Het voordeel van op excursie gaan met een bus vol pubers is natuurlijk: de tijd om te kletsen. Met collega’s, maar zeker ook met leerlingen. Andere setting, andere sfeer, ander gevoel en andere gesprekken.
Eindelijk hebben we de tijd om met een groepje collega’s bij te praten en van alles te bespreken. De leerling die voor ons zit, al zo’n anderhalf uur, is toch ietwat teleurgesteld. Zo interessant is het niet om voor de docenten te zitten: “jullie praten alleen maar over werk, helemaal niet over iets boeiends.”
Dat wij ons werk natuurlijk heel boeiend vinden, en zeker om dit soms even buiten het werk te bespreken, dat ga ik maar niet eens proberen uit te leggen. Ze doet er nog een schepje bovenop als ze zegt: “Ik snap het sowieso niet. Dan mag je eindelijk van school af en dan besluit je de rest van je leven er te blijven! Waarom zou je dat doen?”

Verstrekte gegevens:
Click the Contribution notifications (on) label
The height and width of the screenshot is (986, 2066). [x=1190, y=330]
---
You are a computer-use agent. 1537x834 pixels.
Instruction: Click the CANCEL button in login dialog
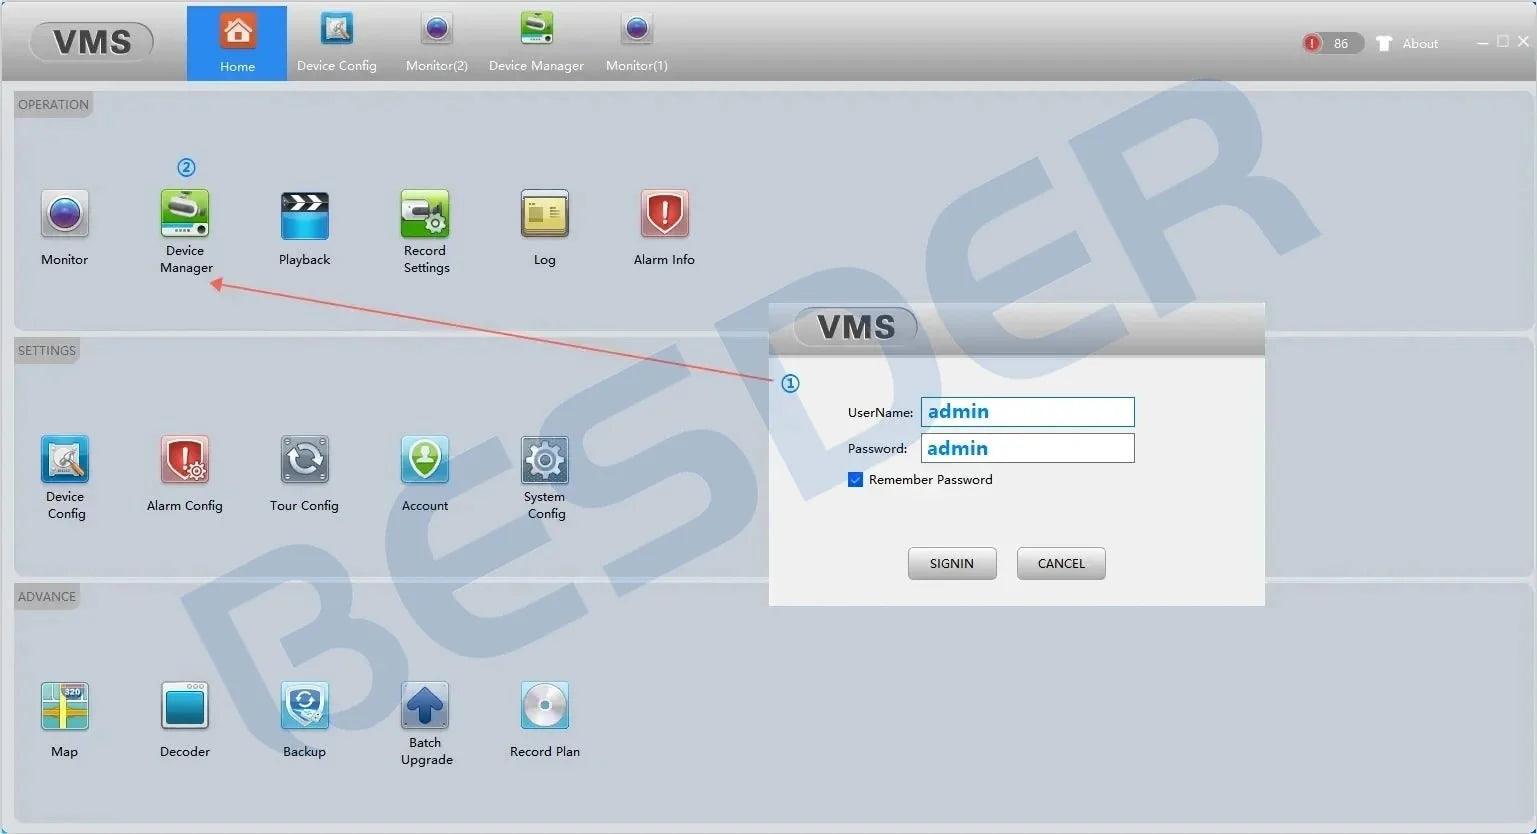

Opdracht: Kun je het tekstfragment over de busrit met leerlingen voortzetten vanaf de laatste zin?

Uitgewerkte opgave:
Mijn collega pareert met het eeuwenoude excuus, en waarschijnlijk de enige die een leerling kan begrijpen: “Je krijgt er wel veel vakantiedagen voor terug!”
De leerling kan dit, zoals verwacht wel volgen: “Dat is waar. Maar verdien je nou veel?”
We stotteren wat en brengen uiteindelijk door elkaar aan te vullen het volgende oordeel uit: “Je verdient prima, je wordt er niet rijk van maar je hebt het gewoon goed.”
“En daarvoor heb je dan ook nog eens de hele dag die kut kinderen om je heen.”
We kunnen dit nooit voldoende uitleggen, dus mijn collega sluit dit onderwerp met het enige argument dat voor een puber hout zal snijden:
“Het heet niet voor niet leRAAR!”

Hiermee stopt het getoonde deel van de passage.